Ob man eine Hauseinfahrt nun mit Pflastersteinen auslegen möchte, oder doch lieber zum Asphalt greift, hängt natürlich von vielen Faktoren ab. Pflastersteine sind schon recht günstig zu haben und können ohne sonderlich grosse Unterbauarbeiten verlegt werden. Für einen dauerhaft stabilen Asphaltboden muss bereits in der Tiefe gut vorgesorgt sein. Hier müssen beginnend in einem knappen Meter Tiefe mehrere Schichten Kies verdichtet werden und idealerweise mit Mineralgranulat zur Oberseite abgeschlossen werden. Der Asphalt selbst ist gar nicht so teuer, jedoch der Maschinenpark, der zur Aufbringung erforderlich ist schlägt zusammen mit der anfallenden Arbeitszeit oft stark zu Buche.
Pflastern ist vor allem für Privatleute wohl die meist gewählte Variante. Ohne grosse Arbeiten in den Tiefen des Erdreichs können die Steine relativ schnell verlegt werden. Ein solcher Bodenbelag kann schon recht günstig erworben werden, natürlich kosten exklusivere Modelle deutlich mehr. Entscheidend für die Wahl zwischen Pflastersteinen und Asphalt ist zudem die zu erwartende Belastung. Wenn die Einfahrt regelmässig von schweren Fahrzeugen wie Lastkraftwagen befahren wird, lohnt sich Asphalt. Mit einem entsprechenden Unterbau hält er dauerhaft länger, Fahrrinnen entstehen deutlich langsamer. Daher wird Asphalt mit Vorliebe auf Firmengeländen mit ständigem Werksverkehr verwendet.
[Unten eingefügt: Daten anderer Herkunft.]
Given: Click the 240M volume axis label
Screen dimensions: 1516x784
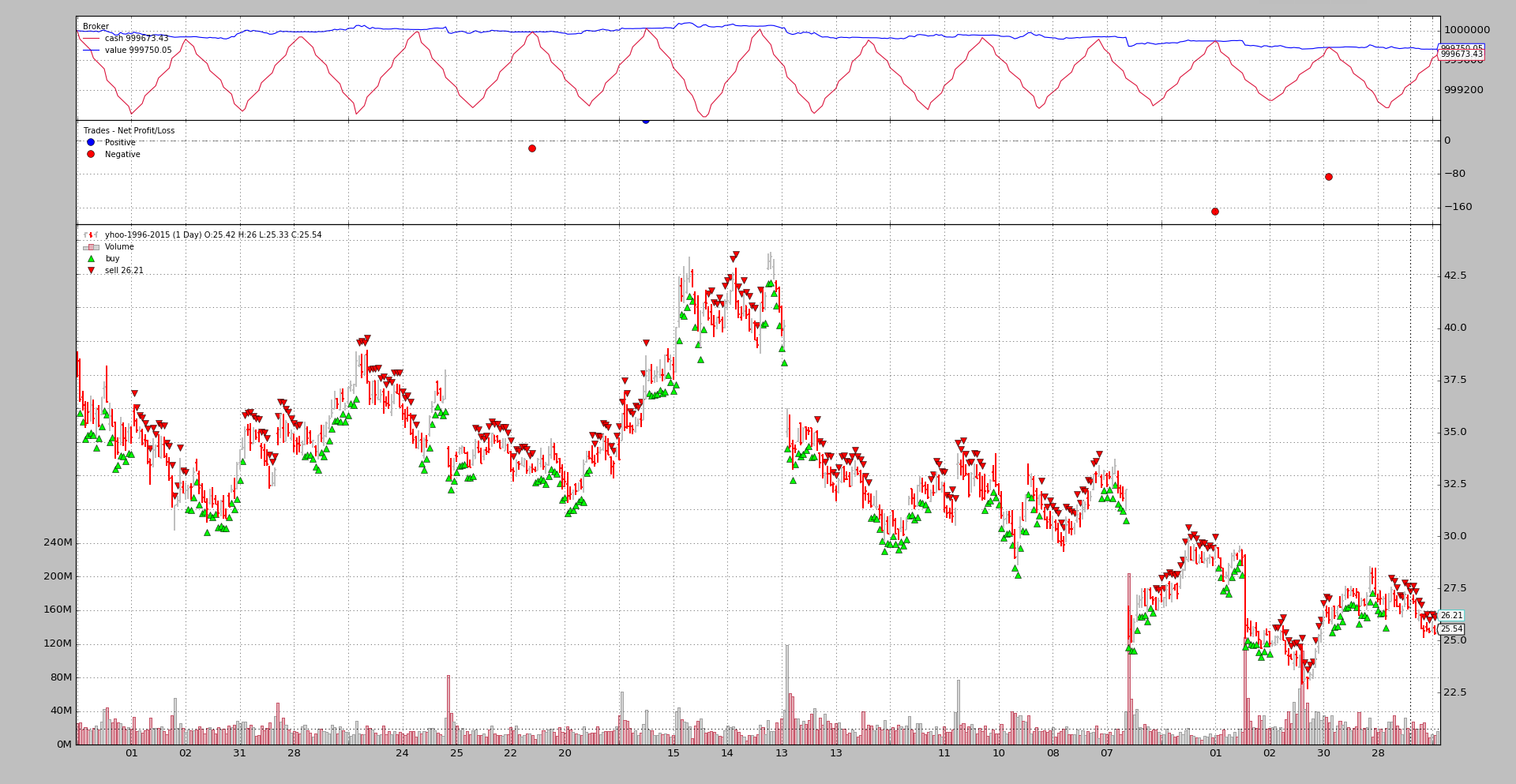Looking at the screenshot, I should pyautogui.click(x=58, y=542).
Im privaten Rahmen sind im Regelfall nur Personenkraftwagen zu erwarten. Ein gut verlegtes Pflaster wird hier keine Probleme machen. Im Gegensatz zur geschlossenen Asphaltdecke ist die Pflege der Pflastersteine mitunter aber aufwändiger. Nach einiger Zeit wird sich erstes Unkraut in den Fugen ansiedeln, das immer wieder entfernt werden muss. Die Lücken zwischen den Pflastersteinen haben allerdings auch Vorteile. Durch sie kann bei Regen das Wasser gut in den Boden sickern. Asphaltierte Einfahrten benötigen je nach Grösse eventuell einen eigenen Abfluss, da das anfallende Regenwasser sonst nicht mehr abfliessen kann. Auch das muss in den Anschaffungskosten bereits berücksichtigt sein. Sollen grosse Flächen gepflastert werden, können besondere Steine verwendet werden, die porös und damit wasserdurchlässig sind. Auf diese Weise entsteht zu keiner Zeit Staunässe.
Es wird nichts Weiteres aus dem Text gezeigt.